Marco the chimpanzee at the Center for Great Apes

Researchers from the University of California Los Angeles (UCLA), the Max Planck Institute of Animal Behavior (MPI-AB), Indiana University (IU), and the University of California San Diego (UCSD) have identified playful teasing behavior in four species of great apes. This behavior shares similarities with joking in humans, characterized by its provocative, persistent nature, and inclusion of play elements. The presence of playful teasing across all four great ape species suggests its evolutionary roots in the human lineage at least 13 million years ago.

Playful teasing, similar to joking, emerges in humans as early as eight months of age. Infants engage in repetitive provocations, such as offering and withdrawing objects as well as disrupting activities. In a study published in the Proceedings of the Royal Society B, researchers examined spontaneous social interactions among orangutans, chimpanzees, bonobos, and gorillas to identify teasing behaviors.

The study involved analyzing teasing actions, bodily movements, facial expressions, and responses from the targets of teasing. Teasers exhibited intentional provocative behaviors, often accompanied by playful characteristics. The researchers identified 18 distinct teasing behaviors, such as waving or swinging objects in the target’s field of vision, poking or hitting, and disrupting movements.

Although playful teasing shares similarities with play, it differs in several aspects. Teasing tends to be one-sided, initiated primarily by the teaser and rarely reciprocated. Additionally, apes almost never use play signals like the primate ‘playface’ or ‘hold’ gestures. Teasing occurs in relaxed contexts and involves repetition and elements of surprise, similar to teasing in human children.

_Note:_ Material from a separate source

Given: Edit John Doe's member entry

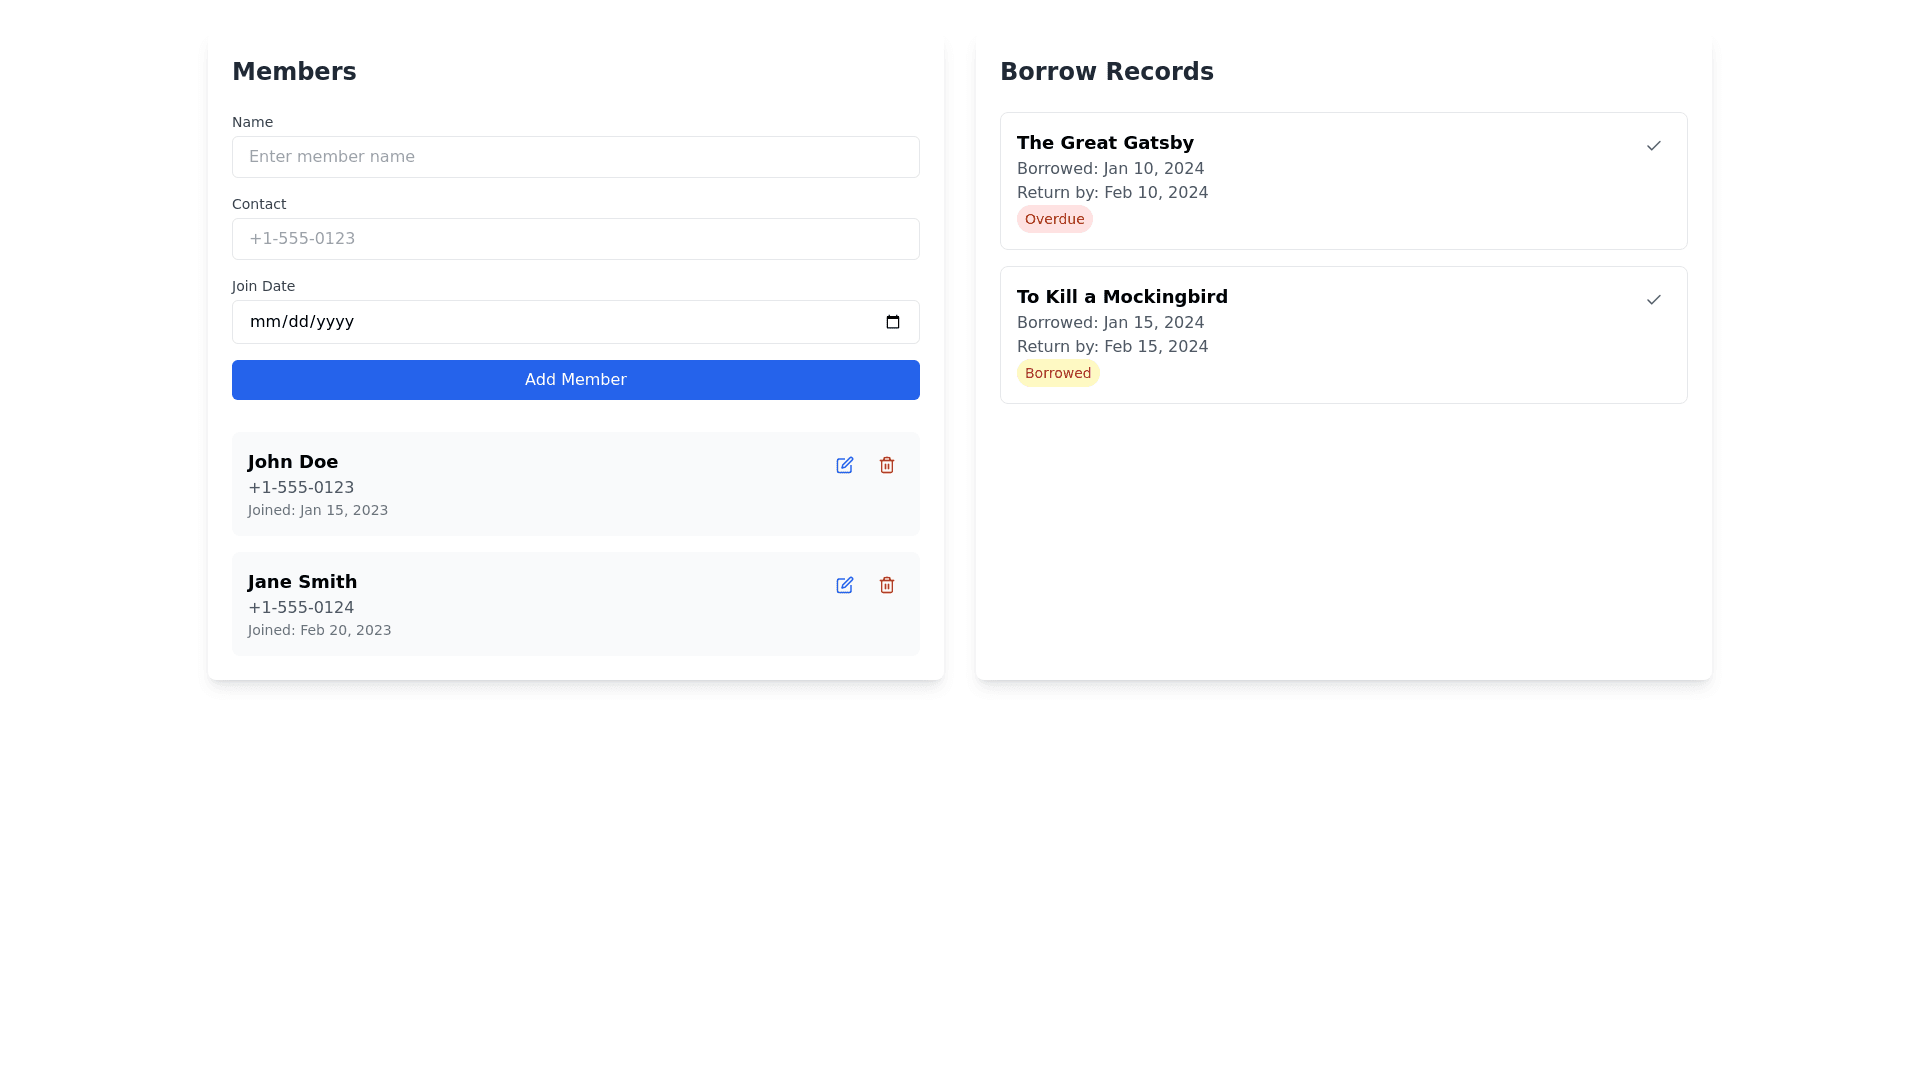Looking at the screenshot, I should point(844,465).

To offer an explanation for this teasing behavior among animals, oxytocin (love hormone) may play a role in doing so as well as promoting positive social interactions. Oxytocin goes into effects by binding to specific oxytocin receptors in the brain such as G protein-coupled receptors (as learned in AP Biology). Oxytocin receptors then activates the primary signaling pathways, involving the phosphoinositide 3-kinase (PI3K) pathway. Activation of PI3K leads to the production of second messengers, which regulate various cellular processes that contributes to the warm and fuzzy feeling we get due to oxytocin.

The presence of playful teasing in great apes, resembling behaviors in human infants, suggests its existence in our common ancestor over 13 million years ago. This study sheds light on the importance of understanding the evolutionary origins of behavior and the need for conservation efforts to protect these endangered animals.

Personally, I can definitely attest to the evolutionary pass-down of these playful teasings as I still find myself engaging in the same behaviors, oftentimes scorned and unreciprocated.

What are your thoughts on these findings?